Aquarist that keeps Endlers believes a hang on the back filter is the best because most of them are exceedingly long-lasting, and provides superb filtration even on bigger aquarium/tanks.
Do Endlers and Other Guppies Have Same Feeding Pattern
Unlike some other guppies that consume flakes, pellet veggies, Spirulina pills, and so on.
Endler’s livebearers are flesh-eaters (omnivores) and feed on tiny insects, algae, and plant staples in the wild. Most of their foods should be recreated as thoroughly as possible in the household aquarium.
This can be done through the processing of high valued flake food, and preferably live or occasional frozen foods.
One of the finest flakes feeds in markets are varieties of pellets for Endlers, and most Aquarist use this for most of their fries and adult Endlers.
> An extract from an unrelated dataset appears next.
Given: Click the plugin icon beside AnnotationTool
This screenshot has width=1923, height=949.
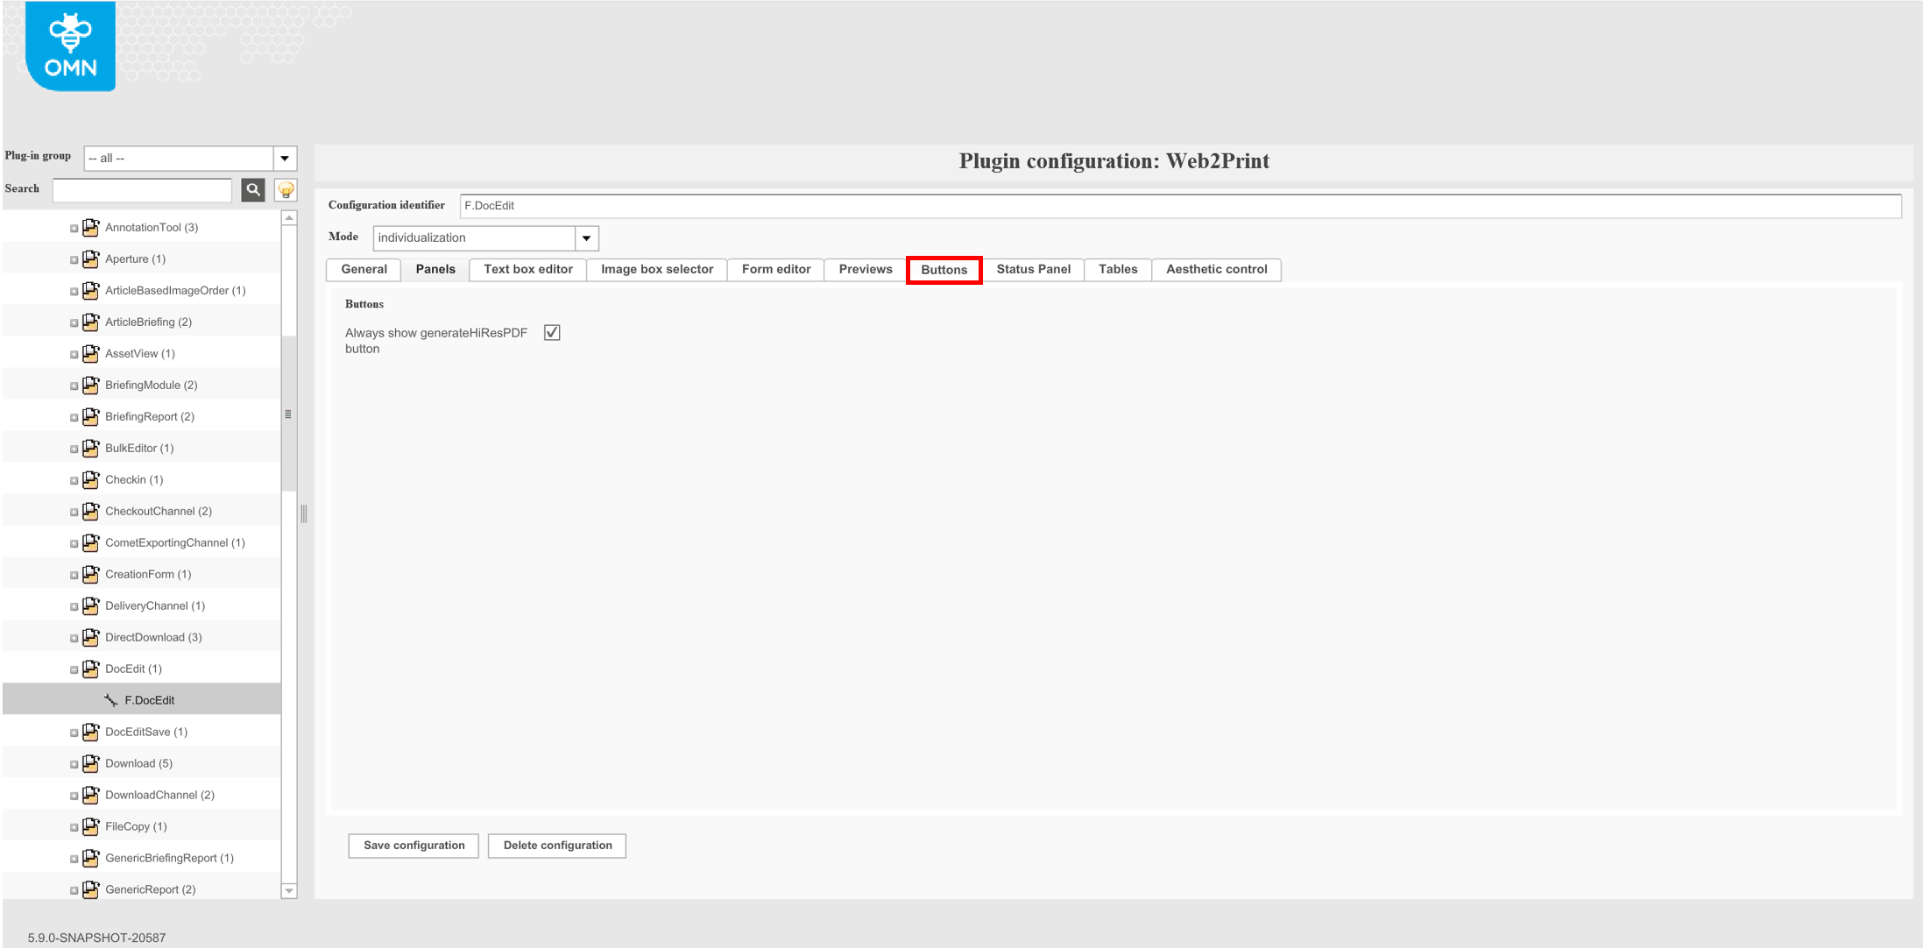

If you can get a live diet for them, then think pellets.
Endlers enjoy live or frozen foods in their feeds, and they seem to enjoy frozen bloodworms above all. It’s not rare to see an Endler’s livebearer trying to consume a bloodworm that is closely as large as itself, they don’t eat much but love to eat well.
Don’t overfeed them, they will consume either live or chilled daphnia, brine shrimp, and blackworms, though this worm is not easy to find in most pet stores.
You know other guppies also feed on worm, flakes, and some pellets if you decide to keep Endlers and other guppies together.
Ensure they are kept in warm water between 78-80°F. For almost all variety of guppies, the warmer the water, the quicker they grow; when the water is too cold, then the guppies lifecycle might be shortened.
In conclusion, put guppies‘ water temperatures within 74 and 82 degrees Fahrenheit. These ideal water temperatures are similar to most guppy fish. Tank/aquarium guppies generally succeed in temperatures that are in the range of 70 to 80 degrees.
It is safe to keep Endlers and other guppies together if you follow the nuggets we have shared, but crossbreeding is the only issue we have because it will further reduce few core Endlers left.